■ **What to produce**: Match the string "resolution" against each line below, and copy every line that matches.

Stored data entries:
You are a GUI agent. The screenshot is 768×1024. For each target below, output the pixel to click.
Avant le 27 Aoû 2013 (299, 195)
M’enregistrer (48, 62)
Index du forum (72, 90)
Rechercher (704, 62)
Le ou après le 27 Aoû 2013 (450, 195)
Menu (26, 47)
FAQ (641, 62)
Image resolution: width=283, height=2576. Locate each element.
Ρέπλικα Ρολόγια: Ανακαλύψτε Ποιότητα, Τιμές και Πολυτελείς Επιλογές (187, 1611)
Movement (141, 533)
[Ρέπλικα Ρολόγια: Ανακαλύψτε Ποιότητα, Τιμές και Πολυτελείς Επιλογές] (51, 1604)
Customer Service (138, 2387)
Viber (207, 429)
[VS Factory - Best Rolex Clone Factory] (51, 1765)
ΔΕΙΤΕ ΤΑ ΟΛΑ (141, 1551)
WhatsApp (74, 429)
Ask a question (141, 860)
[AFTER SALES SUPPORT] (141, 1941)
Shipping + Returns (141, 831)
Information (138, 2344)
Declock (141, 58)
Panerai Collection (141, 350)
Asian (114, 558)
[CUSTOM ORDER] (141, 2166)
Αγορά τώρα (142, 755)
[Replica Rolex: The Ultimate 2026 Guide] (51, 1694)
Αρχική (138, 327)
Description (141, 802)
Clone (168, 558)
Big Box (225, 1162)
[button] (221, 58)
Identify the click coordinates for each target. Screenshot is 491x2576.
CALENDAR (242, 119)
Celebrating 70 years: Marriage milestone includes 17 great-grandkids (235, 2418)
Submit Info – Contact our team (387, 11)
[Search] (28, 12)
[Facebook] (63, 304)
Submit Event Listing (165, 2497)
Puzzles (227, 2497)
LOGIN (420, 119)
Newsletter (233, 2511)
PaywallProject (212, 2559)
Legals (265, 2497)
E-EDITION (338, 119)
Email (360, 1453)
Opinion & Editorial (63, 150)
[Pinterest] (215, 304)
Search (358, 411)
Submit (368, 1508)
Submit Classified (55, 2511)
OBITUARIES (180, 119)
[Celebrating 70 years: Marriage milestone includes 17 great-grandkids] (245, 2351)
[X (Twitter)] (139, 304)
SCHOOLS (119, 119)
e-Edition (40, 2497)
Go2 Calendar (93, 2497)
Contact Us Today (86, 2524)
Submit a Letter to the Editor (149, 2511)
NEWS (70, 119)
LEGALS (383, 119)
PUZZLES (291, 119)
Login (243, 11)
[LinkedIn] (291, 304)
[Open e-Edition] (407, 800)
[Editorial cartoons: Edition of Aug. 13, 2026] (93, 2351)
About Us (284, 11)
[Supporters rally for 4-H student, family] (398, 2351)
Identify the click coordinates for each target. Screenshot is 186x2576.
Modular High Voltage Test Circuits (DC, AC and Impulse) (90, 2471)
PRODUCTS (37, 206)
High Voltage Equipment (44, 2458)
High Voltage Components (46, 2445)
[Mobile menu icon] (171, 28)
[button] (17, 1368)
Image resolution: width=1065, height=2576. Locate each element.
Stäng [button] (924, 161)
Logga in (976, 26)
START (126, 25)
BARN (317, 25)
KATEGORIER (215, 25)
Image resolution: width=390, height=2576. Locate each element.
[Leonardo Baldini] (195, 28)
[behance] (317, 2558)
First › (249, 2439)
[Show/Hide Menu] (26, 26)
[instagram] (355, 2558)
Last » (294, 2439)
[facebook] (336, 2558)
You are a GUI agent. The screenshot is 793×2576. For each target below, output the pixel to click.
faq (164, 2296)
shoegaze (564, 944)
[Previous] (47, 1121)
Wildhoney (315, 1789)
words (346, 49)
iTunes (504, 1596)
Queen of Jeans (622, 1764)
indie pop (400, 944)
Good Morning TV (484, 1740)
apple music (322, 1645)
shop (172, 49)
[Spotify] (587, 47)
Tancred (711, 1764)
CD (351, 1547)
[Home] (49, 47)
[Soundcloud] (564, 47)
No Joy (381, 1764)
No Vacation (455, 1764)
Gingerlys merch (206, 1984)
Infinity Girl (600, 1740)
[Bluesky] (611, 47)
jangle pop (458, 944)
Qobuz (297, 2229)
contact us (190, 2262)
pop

■ **Written response**:
Image resolution: width=283, height=2576. Locate each element.
Image resolution: width=1065, height=2576. Locate each element.
Image resolution: width=390, height=2576. Locate each element.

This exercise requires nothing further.